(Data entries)

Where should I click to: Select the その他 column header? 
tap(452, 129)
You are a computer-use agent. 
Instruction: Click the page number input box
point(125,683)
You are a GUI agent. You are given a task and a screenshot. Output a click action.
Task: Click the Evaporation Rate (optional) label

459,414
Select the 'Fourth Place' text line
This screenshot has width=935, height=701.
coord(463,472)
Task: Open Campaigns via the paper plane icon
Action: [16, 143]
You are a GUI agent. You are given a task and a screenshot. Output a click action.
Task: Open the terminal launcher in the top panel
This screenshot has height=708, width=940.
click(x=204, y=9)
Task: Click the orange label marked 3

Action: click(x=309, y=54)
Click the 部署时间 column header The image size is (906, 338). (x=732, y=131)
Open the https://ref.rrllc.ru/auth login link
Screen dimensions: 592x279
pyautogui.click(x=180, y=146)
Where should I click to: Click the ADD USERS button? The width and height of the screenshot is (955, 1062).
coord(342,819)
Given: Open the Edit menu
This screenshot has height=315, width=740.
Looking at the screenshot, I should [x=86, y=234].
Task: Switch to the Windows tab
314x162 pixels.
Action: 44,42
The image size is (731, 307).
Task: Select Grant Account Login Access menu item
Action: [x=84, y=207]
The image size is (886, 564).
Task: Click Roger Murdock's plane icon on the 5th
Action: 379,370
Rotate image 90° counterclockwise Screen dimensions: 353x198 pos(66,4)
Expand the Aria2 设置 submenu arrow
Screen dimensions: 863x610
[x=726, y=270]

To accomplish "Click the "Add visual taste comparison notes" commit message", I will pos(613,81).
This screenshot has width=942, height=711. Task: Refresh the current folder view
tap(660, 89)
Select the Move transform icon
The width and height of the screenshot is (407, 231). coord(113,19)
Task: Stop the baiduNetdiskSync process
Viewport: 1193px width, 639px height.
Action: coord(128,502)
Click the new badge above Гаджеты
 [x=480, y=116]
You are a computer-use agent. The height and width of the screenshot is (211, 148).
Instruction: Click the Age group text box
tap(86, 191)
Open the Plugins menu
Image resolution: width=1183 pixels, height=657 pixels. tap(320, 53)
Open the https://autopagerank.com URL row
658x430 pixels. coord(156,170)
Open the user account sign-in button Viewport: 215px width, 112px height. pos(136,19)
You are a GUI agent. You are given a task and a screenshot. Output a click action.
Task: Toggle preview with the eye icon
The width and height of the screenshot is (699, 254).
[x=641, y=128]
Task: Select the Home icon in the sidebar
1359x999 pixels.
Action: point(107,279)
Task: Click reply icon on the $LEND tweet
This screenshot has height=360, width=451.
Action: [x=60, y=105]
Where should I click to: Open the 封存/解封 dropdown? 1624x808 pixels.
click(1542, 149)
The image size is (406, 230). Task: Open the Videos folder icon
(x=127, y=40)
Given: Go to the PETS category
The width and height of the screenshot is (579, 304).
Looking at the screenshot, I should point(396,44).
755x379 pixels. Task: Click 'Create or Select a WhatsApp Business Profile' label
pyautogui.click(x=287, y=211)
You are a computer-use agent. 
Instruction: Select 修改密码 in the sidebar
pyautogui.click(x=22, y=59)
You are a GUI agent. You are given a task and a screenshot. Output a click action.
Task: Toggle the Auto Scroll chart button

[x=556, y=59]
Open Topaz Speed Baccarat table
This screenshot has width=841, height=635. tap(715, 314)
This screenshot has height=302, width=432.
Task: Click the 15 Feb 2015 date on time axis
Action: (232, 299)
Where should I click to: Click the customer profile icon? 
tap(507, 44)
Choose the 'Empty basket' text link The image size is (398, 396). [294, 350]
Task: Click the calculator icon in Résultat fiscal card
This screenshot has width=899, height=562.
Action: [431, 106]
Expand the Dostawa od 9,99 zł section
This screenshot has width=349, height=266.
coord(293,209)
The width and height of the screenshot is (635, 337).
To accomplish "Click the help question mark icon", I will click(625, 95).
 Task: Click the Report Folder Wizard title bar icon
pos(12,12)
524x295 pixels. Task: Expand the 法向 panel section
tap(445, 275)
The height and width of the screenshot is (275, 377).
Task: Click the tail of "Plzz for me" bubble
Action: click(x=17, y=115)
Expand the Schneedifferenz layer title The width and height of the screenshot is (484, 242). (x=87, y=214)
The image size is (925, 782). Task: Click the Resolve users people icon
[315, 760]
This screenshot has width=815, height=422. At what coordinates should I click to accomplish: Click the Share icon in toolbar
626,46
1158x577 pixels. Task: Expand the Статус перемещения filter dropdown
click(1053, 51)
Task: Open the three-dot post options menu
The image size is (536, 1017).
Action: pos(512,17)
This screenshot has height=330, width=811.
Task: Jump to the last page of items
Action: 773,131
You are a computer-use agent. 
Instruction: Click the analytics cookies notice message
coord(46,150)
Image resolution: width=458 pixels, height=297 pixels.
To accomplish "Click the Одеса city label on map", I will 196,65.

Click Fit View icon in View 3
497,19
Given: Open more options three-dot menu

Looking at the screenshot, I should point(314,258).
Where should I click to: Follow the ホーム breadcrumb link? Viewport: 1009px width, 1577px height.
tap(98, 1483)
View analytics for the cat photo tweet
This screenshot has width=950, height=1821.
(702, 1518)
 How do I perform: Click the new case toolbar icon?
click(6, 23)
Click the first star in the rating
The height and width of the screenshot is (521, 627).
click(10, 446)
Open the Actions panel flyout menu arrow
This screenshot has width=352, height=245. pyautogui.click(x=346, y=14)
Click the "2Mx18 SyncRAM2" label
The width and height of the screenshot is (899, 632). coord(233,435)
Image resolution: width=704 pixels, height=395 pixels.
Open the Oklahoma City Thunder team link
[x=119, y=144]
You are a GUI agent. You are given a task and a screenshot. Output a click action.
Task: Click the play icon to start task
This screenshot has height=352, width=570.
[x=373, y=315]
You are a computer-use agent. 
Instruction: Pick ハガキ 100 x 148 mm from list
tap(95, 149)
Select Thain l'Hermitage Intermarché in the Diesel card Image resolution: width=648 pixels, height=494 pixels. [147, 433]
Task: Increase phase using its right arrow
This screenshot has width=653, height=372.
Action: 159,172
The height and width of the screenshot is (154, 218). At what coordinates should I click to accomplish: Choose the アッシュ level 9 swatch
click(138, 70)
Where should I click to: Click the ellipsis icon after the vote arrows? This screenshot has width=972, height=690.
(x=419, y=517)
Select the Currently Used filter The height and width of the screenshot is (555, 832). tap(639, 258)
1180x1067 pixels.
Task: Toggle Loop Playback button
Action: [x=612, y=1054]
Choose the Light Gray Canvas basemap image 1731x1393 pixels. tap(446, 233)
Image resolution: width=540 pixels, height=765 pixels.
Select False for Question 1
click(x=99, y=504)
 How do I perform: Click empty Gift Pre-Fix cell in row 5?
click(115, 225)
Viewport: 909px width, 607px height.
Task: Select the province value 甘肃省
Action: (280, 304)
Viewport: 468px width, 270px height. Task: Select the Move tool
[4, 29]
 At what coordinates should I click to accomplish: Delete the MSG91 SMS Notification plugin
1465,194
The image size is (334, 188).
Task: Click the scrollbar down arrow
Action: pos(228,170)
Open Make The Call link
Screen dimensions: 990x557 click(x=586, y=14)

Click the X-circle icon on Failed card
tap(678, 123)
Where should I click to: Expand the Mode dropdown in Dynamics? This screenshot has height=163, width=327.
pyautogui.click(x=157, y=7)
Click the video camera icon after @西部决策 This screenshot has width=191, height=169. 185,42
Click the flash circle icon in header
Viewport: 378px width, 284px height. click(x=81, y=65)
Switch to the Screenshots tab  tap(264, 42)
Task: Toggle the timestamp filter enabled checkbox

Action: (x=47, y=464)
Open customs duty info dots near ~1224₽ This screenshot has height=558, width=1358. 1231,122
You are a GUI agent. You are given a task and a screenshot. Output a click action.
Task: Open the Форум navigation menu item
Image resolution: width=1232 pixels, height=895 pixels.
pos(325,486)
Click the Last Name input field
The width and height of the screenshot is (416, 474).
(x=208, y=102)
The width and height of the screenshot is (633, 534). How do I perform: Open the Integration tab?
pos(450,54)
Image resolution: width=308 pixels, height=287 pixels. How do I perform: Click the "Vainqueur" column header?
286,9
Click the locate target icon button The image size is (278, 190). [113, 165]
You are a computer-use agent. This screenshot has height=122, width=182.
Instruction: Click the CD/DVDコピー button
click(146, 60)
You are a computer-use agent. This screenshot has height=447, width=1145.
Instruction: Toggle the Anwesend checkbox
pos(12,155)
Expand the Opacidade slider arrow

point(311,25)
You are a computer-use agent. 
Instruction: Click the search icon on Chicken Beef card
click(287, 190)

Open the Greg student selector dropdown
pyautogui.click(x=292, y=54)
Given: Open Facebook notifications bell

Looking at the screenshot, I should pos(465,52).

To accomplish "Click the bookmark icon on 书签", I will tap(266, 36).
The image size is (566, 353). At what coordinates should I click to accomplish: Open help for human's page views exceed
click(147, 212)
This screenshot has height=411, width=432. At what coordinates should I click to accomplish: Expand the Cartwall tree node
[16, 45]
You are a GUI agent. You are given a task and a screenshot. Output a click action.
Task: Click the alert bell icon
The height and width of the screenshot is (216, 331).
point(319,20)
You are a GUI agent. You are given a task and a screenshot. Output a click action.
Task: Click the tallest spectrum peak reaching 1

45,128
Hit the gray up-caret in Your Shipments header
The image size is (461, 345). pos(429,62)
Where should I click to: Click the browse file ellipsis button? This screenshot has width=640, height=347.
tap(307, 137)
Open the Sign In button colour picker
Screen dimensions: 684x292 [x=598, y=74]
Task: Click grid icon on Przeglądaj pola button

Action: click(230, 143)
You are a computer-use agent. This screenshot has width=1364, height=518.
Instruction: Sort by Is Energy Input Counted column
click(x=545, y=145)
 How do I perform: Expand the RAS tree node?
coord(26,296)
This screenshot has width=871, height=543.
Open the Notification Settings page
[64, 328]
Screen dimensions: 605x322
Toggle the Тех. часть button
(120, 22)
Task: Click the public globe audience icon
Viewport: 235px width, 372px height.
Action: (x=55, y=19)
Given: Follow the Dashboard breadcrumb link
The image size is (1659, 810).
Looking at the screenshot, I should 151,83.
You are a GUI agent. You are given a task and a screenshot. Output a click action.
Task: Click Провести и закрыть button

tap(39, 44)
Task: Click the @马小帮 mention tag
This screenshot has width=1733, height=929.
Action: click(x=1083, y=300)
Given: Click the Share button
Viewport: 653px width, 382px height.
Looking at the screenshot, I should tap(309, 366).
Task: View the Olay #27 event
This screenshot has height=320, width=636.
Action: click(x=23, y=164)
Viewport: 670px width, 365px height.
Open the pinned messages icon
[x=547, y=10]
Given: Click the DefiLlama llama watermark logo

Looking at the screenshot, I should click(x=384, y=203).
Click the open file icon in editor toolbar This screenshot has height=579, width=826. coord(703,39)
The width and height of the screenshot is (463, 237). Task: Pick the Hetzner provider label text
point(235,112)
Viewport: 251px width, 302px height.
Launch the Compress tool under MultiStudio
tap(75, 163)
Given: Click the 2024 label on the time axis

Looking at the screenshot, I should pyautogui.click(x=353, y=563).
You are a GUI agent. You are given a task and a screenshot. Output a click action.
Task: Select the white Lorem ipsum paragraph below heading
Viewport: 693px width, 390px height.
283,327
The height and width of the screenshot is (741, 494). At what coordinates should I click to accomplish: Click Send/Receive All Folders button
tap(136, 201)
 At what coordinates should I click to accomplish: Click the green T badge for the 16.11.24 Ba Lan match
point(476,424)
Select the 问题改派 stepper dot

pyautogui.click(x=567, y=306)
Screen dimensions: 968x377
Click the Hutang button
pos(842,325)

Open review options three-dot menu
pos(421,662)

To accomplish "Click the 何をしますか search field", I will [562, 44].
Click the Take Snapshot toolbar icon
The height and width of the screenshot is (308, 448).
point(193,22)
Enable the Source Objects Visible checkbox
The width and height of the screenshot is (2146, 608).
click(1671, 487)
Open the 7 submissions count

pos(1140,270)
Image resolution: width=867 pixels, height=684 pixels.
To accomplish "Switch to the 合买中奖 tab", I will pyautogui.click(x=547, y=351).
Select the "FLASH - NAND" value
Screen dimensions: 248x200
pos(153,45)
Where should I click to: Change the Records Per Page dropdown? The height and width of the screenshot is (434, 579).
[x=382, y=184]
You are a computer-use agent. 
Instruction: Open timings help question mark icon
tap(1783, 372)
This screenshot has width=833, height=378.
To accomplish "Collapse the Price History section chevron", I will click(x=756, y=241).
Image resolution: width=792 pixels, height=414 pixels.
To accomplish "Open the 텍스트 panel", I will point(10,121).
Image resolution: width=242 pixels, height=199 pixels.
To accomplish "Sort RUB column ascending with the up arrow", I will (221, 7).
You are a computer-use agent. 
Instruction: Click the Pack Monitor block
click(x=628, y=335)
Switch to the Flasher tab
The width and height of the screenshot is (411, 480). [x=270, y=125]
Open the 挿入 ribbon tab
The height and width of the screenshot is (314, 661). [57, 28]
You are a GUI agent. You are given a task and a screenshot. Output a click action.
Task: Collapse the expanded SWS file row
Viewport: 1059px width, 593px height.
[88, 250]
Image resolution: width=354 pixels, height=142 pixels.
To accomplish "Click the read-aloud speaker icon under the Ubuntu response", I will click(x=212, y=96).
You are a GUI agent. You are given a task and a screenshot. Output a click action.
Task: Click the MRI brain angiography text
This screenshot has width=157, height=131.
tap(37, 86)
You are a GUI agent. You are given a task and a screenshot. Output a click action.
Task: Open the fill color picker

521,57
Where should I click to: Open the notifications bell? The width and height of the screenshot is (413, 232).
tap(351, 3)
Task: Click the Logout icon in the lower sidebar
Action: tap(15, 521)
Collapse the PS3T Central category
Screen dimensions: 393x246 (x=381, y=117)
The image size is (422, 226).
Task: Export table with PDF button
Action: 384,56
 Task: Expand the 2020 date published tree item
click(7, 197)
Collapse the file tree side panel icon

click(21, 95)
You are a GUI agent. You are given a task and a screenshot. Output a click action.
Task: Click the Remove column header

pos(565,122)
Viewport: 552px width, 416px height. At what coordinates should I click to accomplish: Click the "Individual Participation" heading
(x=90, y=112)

_Work request:_
Among the records above, only the lines between the line holding "Instruction: Open timings" and the line holding "Image resolution: width=354", inclusive, are to be output, exactly as written.

_Task solution:_
Instruction: Open timings help question mark icon
tap(1783, 372)
This screenshot has width=833, height=378.
To accomplish "Collapse the Price History section chevron", I will click(x=756, y=241).
Image resolution: width=792 pixels, height=414 pixels.
To accomplish "Open the 텍스트 panel", I will point(10,121).
Image resolution: width=242 pixels, height=199 pixels.
To accomplish "Sort RUB column ascending with the up arrow", I will (221, 7).
You are a computer-use agent. 
Instruction: Click the Pack Monitor block
click(x=628, y=335)
Switch to the Flasher tab
The width and height of the screenshot is (411, 480). [x=270, y=125]
Open the 挿入 ribbon tab
The height and width of the screenshot is (314, 661). [57, 28]
You are a GUI agent. You are given a task and a screenshot. Output a click action.
Task: Collapse the expanded SWS file row
Viewport: 1059px width, 593px height.
[88, 250]
Image resolution: width=354 pixels, height=142 pixels.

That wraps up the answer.